■ **小課題**
次の行にある「アンコール１」をすべて「アンコール」に更新し、ほかは変えずに書き出しなさい。画像は答えに含めないこと。

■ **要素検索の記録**
:::
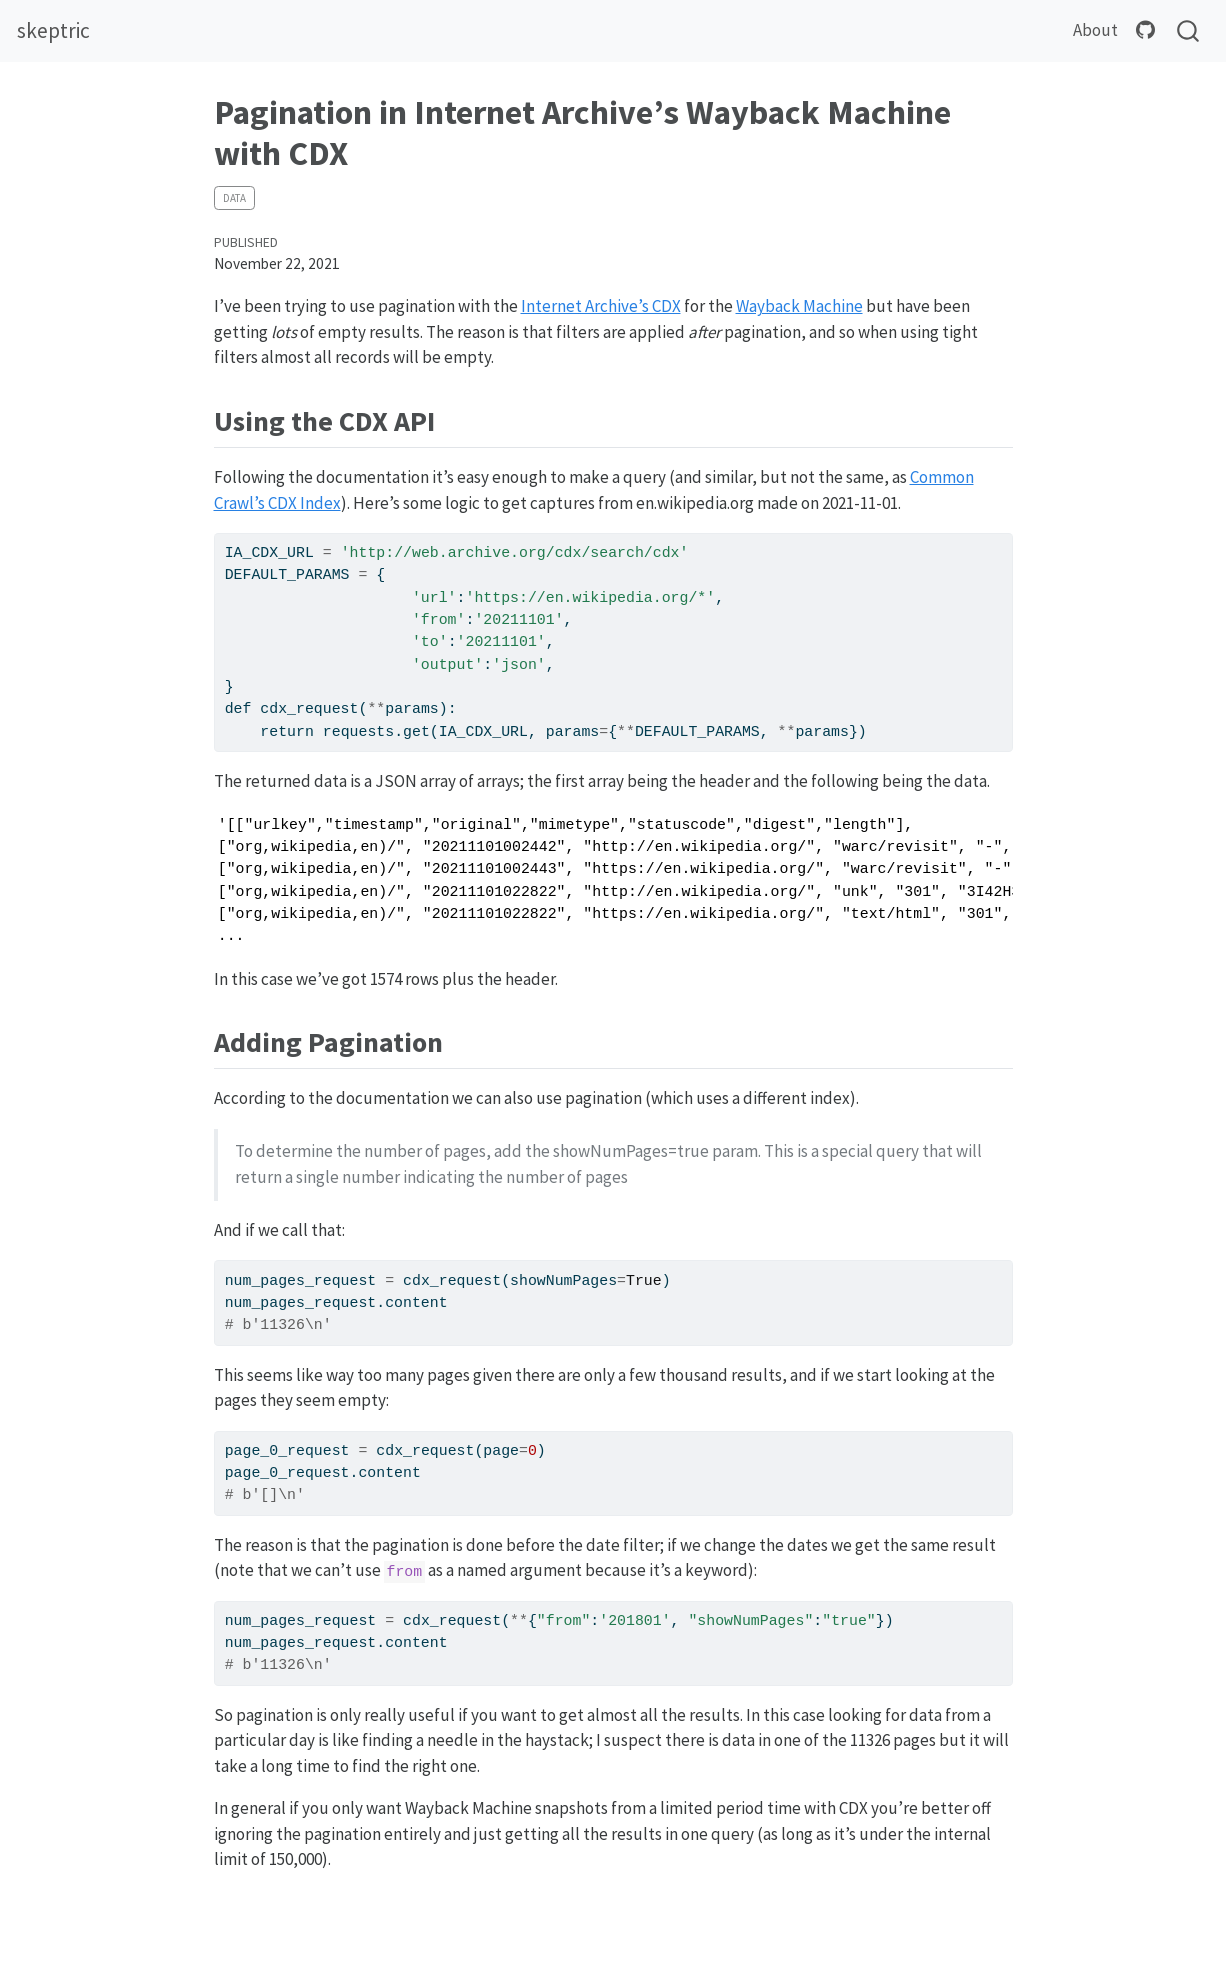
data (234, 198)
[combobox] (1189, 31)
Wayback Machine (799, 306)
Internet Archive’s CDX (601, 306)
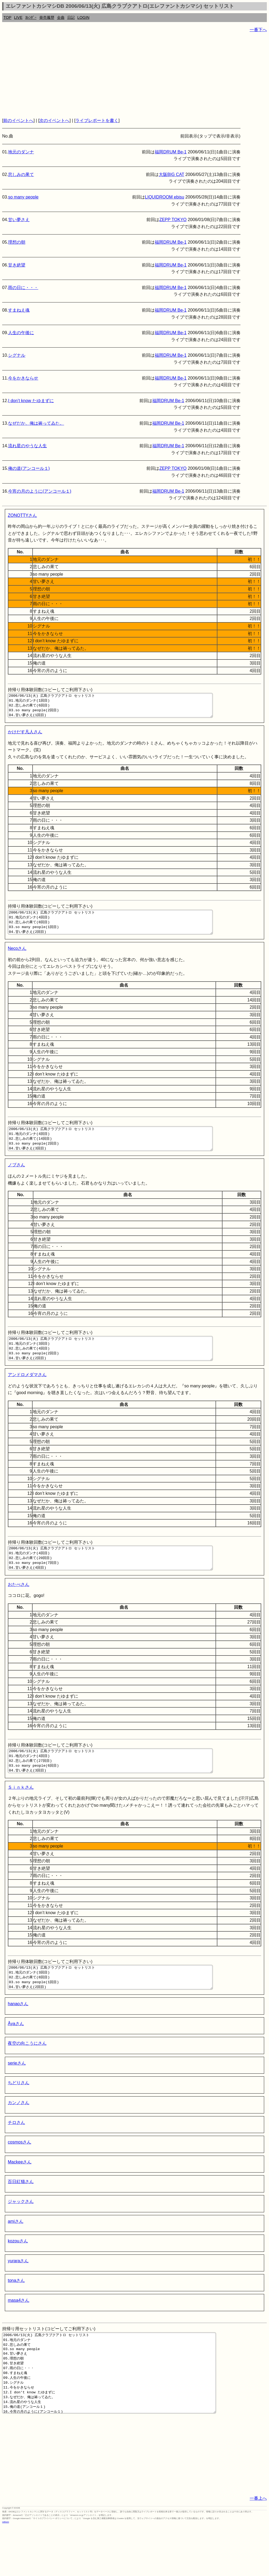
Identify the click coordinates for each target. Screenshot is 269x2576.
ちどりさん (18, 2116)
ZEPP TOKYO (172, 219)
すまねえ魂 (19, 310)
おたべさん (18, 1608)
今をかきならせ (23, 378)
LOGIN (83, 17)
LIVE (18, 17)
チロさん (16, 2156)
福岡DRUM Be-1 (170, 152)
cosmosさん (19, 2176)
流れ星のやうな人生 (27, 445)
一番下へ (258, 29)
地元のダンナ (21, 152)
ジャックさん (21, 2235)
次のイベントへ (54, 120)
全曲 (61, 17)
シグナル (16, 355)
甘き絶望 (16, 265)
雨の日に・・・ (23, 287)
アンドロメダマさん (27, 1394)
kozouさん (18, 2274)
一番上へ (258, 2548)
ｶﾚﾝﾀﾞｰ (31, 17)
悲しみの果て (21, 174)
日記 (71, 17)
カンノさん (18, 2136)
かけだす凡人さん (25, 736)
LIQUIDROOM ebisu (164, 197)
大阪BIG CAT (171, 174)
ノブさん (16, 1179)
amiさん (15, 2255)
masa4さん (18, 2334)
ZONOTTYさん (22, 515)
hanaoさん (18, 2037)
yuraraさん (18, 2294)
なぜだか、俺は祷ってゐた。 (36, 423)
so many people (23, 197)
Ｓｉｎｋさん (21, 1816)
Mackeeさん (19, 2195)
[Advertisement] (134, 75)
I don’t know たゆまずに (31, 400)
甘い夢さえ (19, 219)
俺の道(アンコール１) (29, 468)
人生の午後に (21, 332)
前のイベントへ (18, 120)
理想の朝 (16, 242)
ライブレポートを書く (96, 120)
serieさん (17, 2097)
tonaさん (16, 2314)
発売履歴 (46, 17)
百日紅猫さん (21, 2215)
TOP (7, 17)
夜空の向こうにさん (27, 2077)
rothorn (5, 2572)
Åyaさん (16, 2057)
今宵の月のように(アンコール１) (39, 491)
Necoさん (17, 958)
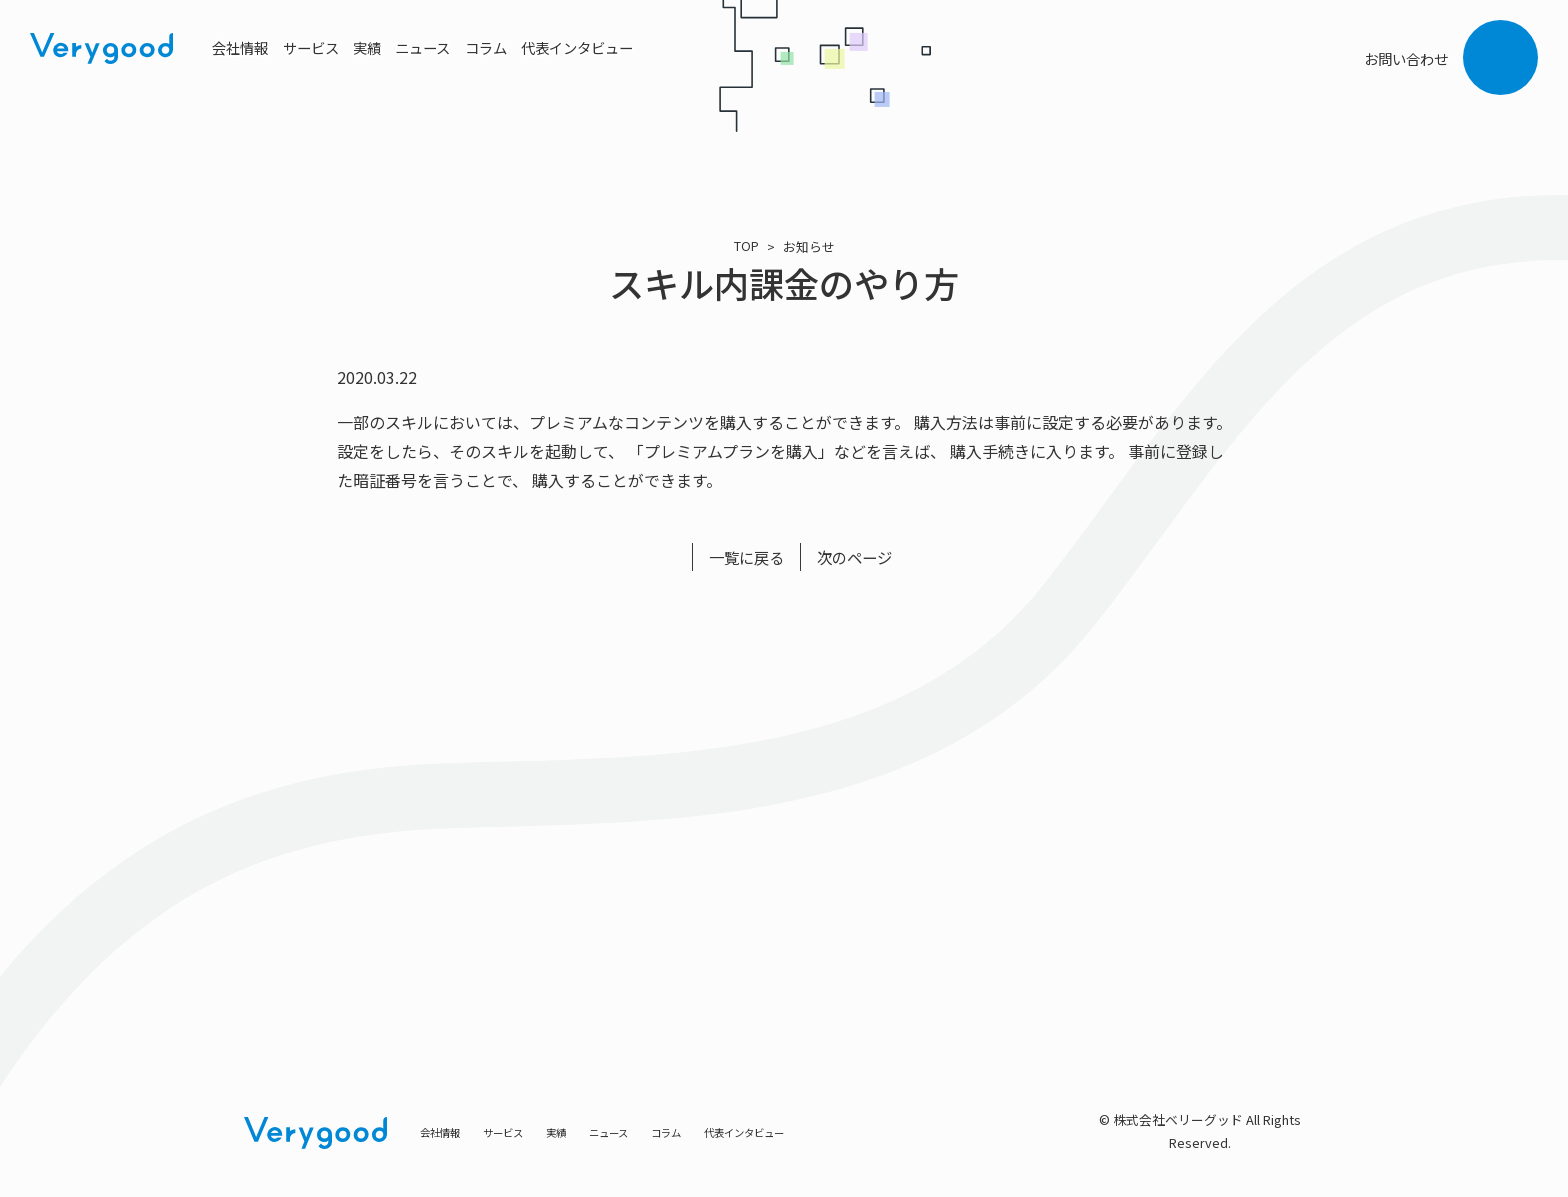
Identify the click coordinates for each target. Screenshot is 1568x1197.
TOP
:::
■ **演習の結果**
data (234, 198)
[combobox] (1189, 31)
Wayback Machine (799, 306)
Internet Archive’s CDX (601, 306)
Identify the click coordinates for each target. Screenshot is 269x2576.
ちどりさん (18, 2116)
ZEPP TOKYO (172, 219)
すまねえ魂 (19, 310)
おたべさん (18, 1608)
今をかきならせ (23, 378)
LOGIN (83, 17)
LIVE (18, 17)
チロさん (16, 2156)
福岡DRUM Be-1 (170, 152)
cosmosさん (19, 2176)
流れ星のやうな人生 (27, 445)
一番下へ (258, 29)
地元のダンナ (21, 152)
ジャックさん (21, 2235)
次のイベントへ (54, 120)
全曲 (61, 17)
シグナル (16, 355)
甘き絶望 (16, 265)
雨の日に・・・ (23, 287)
アンドロメダマさん (27, 1394)
kozouさん (18, 2274)
一番上へ (258, 2548)
ｶﾚﾝﾀﾞｰ (31, 17)
悲しみの果て (21, 174)
日記 (71, 17)
カンノさん (18, 2136)
かけだす凡人さん (25, 736)
LIQUIDROOM ebisu (164, 197)
大阪BIG CAT (171, 174)
ノブさん (16, 1179)
amiさん (15, 2255)
masa4さん (18, 2334)
ZONOTTYさん (22, 515)
hanaoさん (18, 2037)
yuraraさん (18, 2294)
なぜだか、俺は祷ってゐた。 (36, 423)
so many people (23, 197)
Ｓｉｎｋさん (21, 1816)
Mackeeさん (19, 2195)
[Advertisement] (134, 75)
I don’t know たゆまずに (31, 400)
甘い夢さえ (19, 219)
俺の道(アンコール) (29, 468)
人生の午後に (21, 332)
前のイベントへ (18, 120)
理想の朝 (16, 242)
ライブレポートを書く (96, 120)
serieさん (17, 2097)
tonaさん (16, 2314)
発売履歴 (46, 17)
百日紅猫さん (21, 2215)
TOP (7, 17)
夜空の向こうにさん (27, 2077)
rothorn (5, 2572)
Åyaさん (16, 2057)
今宵の月のように(アンコール) (39, 491)
Necoさん (17, 958)
Identify the click coordinates for each target. Screenshot is 1568x1197.
TOP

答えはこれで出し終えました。